Work required => The answer must be one number: how many lines in the records below contain the string "agent".

Material provided =>
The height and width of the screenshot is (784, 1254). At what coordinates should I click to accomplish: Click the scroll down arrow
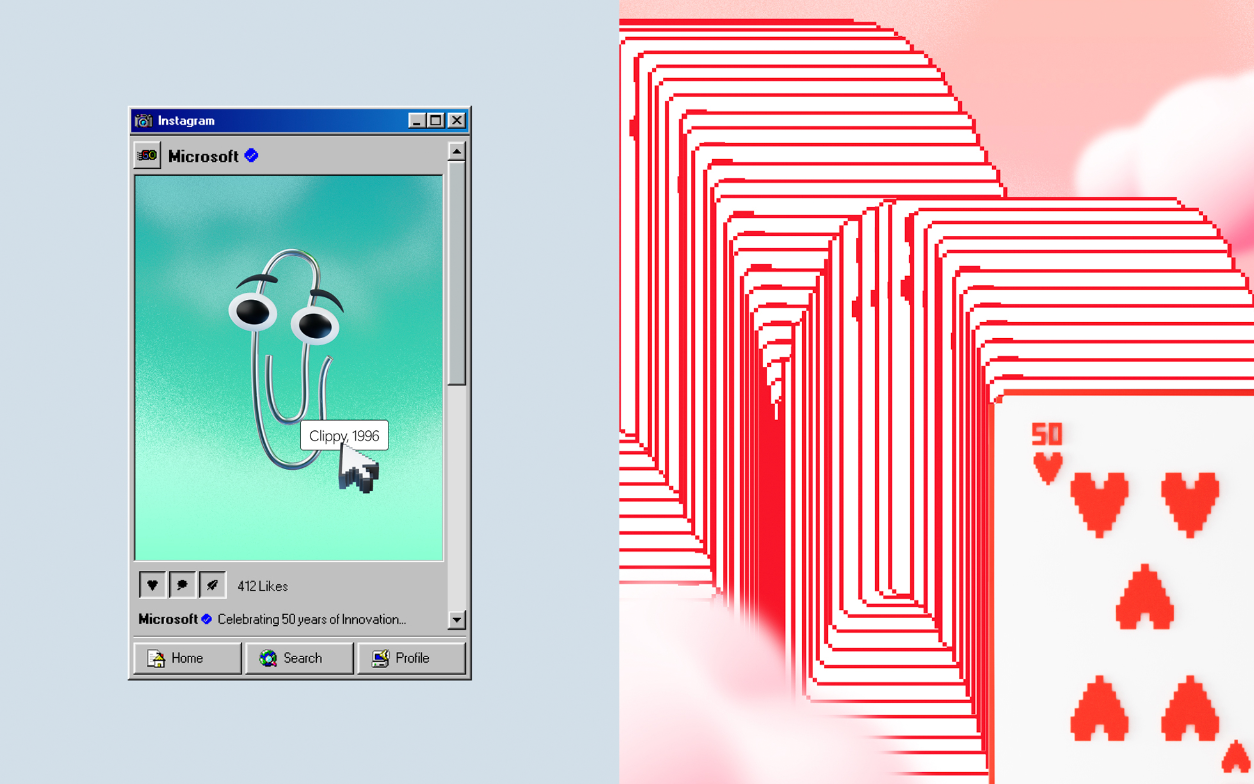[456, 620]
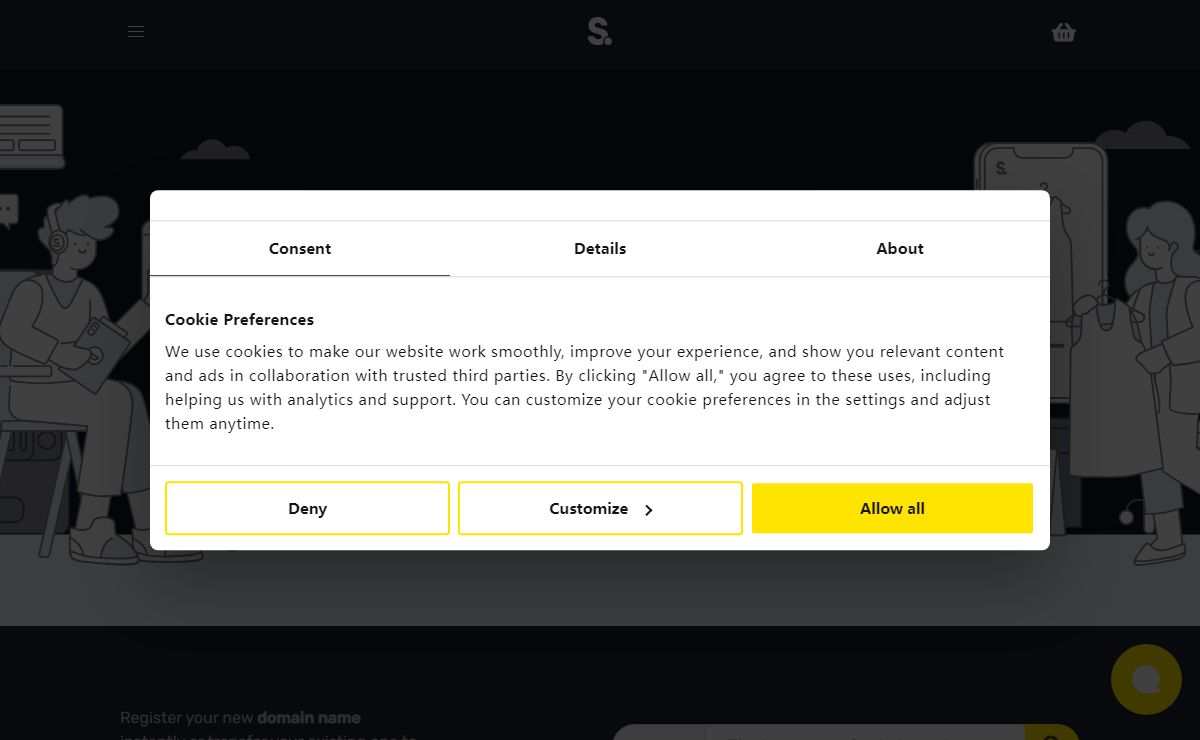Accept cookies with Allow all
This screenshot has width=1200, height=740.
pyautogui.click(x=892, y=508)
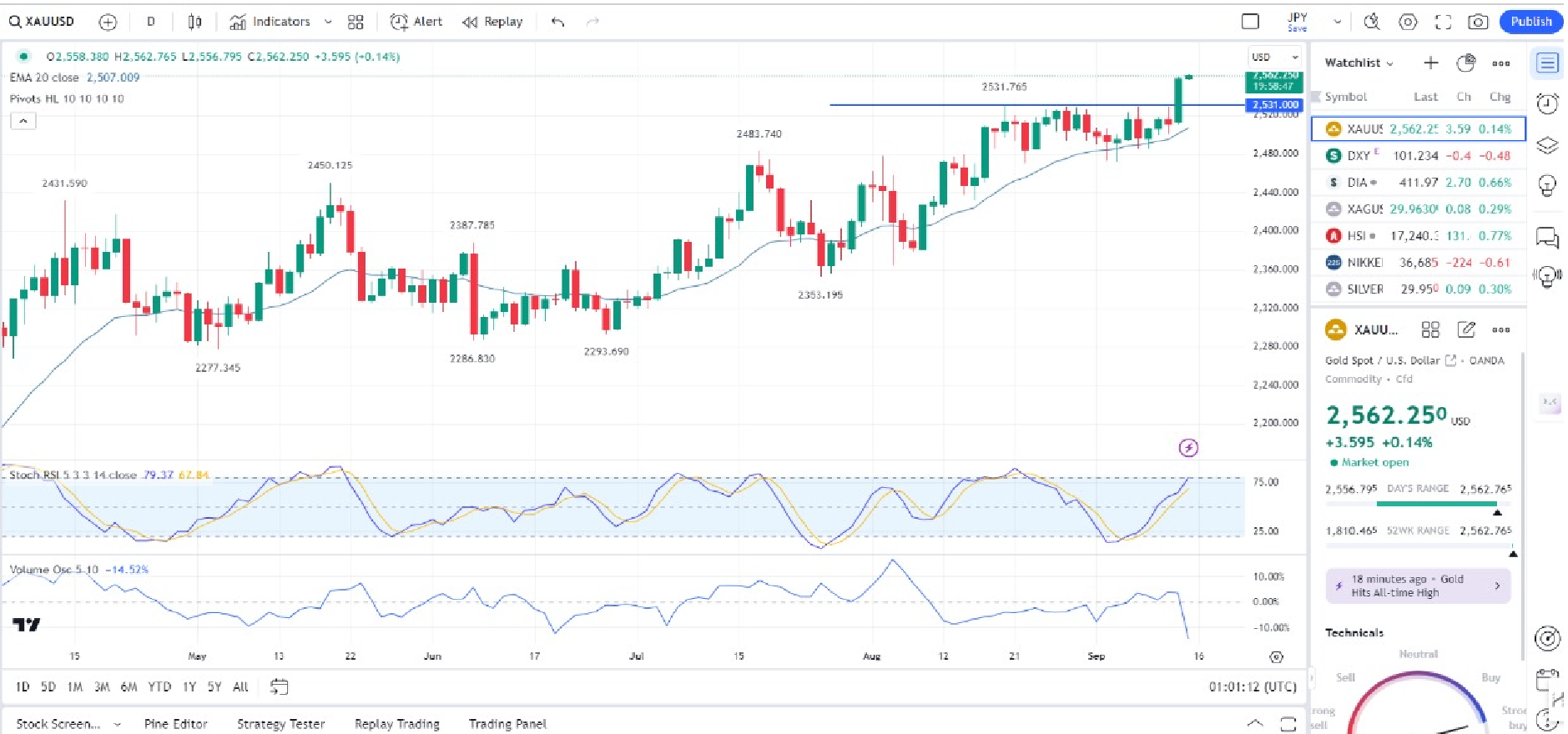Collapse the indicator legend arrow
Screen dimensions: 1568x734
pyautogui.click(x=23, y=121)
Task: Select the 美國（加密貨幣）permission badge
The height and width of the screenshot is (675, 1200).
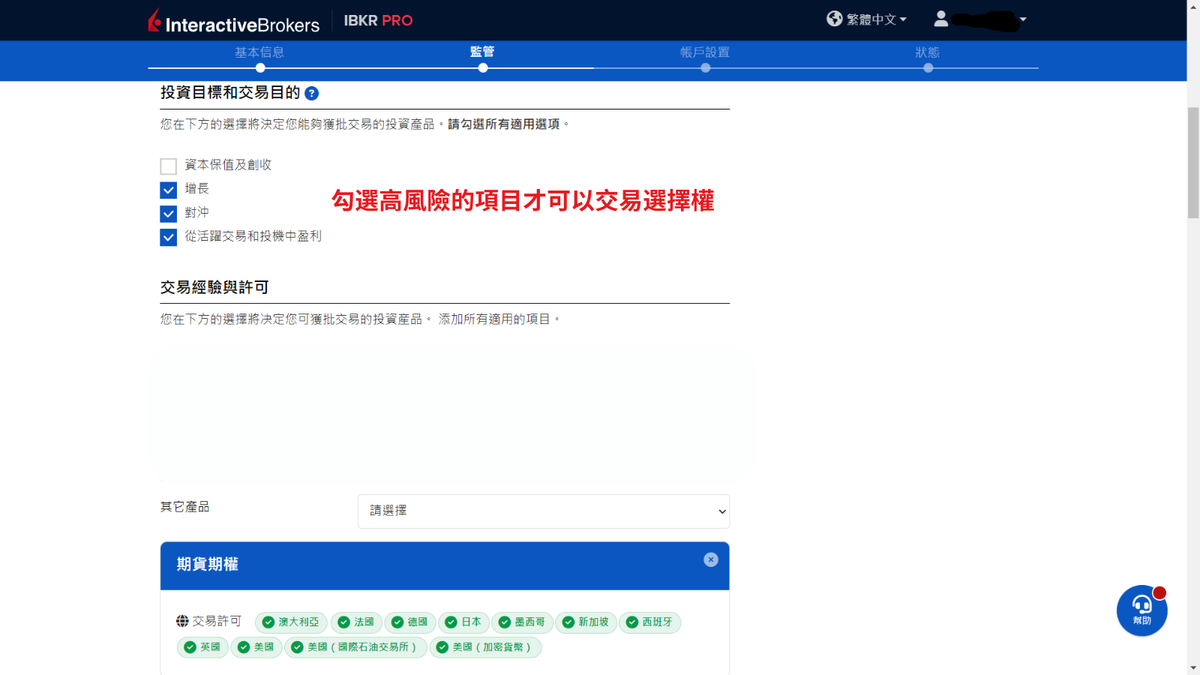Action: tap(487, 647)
...
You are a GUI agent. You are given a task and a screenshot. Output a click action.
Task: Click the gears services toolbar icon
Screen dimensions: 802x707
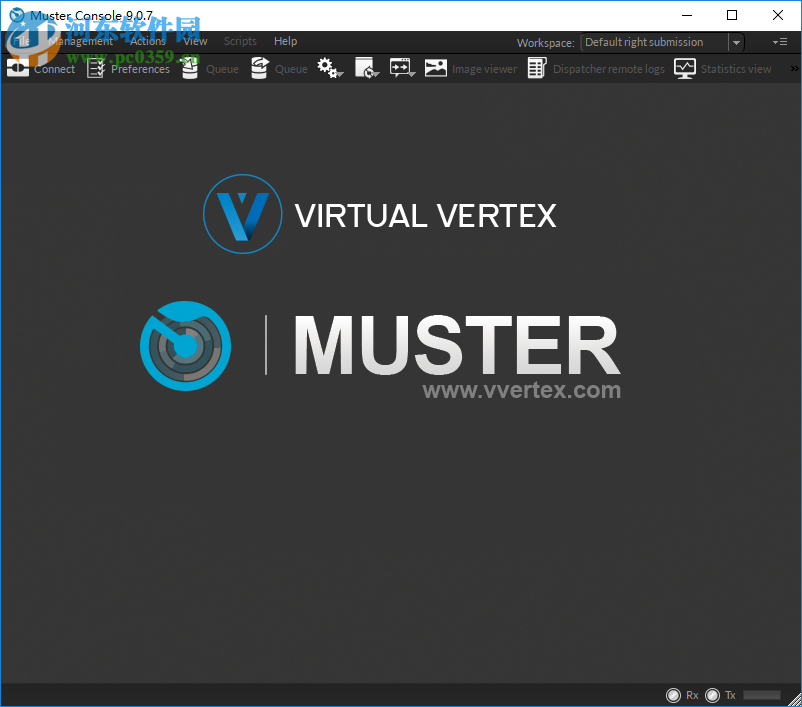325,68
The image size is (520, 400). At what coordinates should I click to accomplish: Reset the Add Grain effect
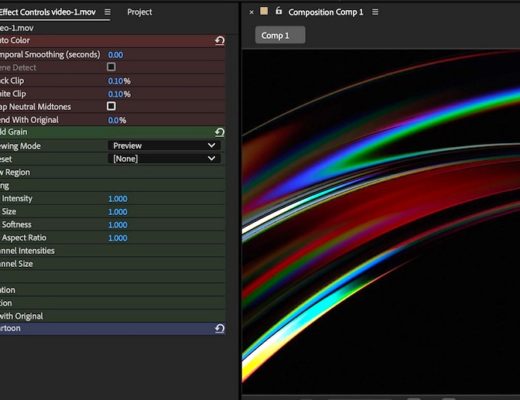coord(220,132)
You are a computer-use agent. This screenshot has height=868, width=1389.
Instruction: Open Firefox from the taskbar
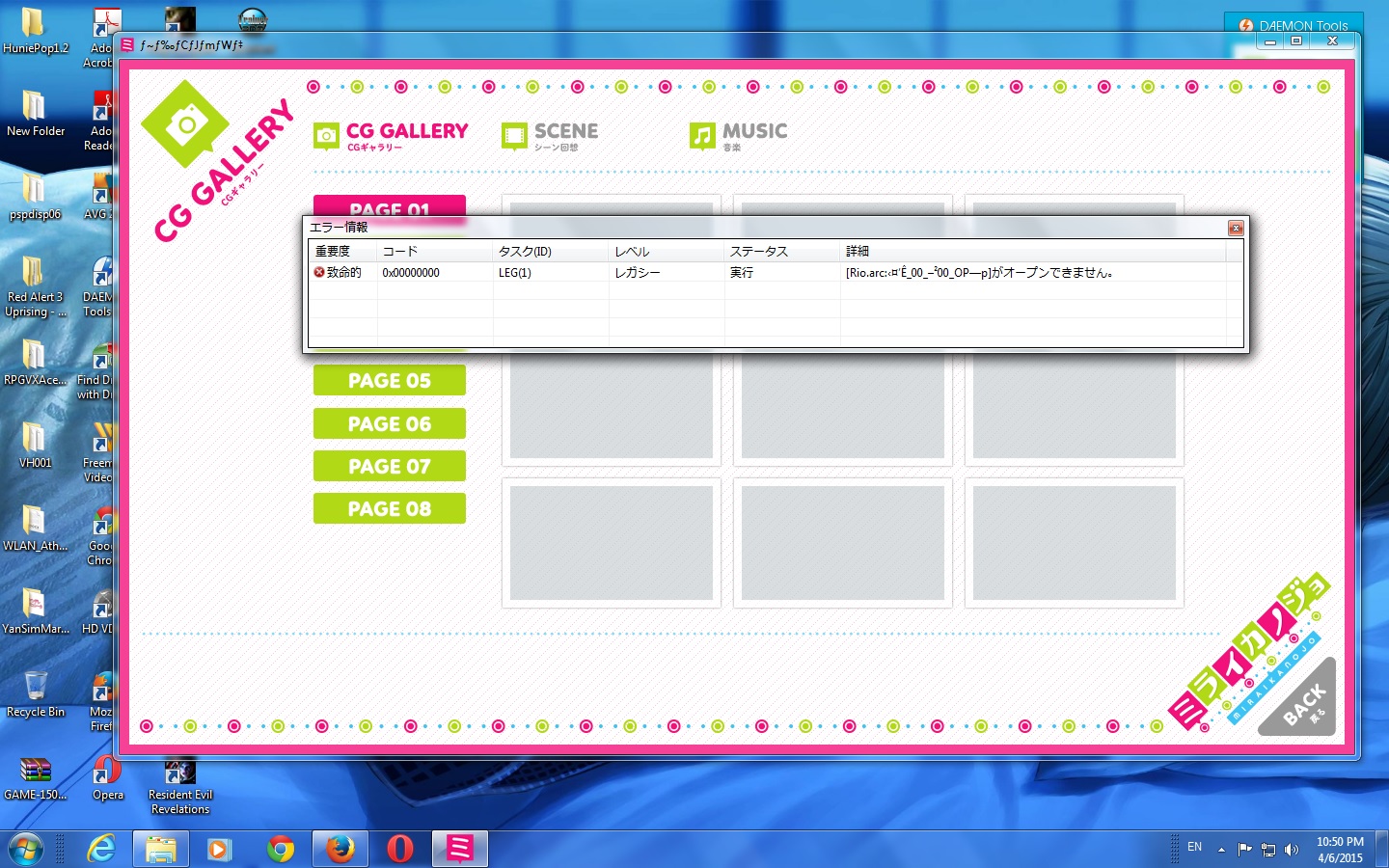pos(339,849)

Solution below => 2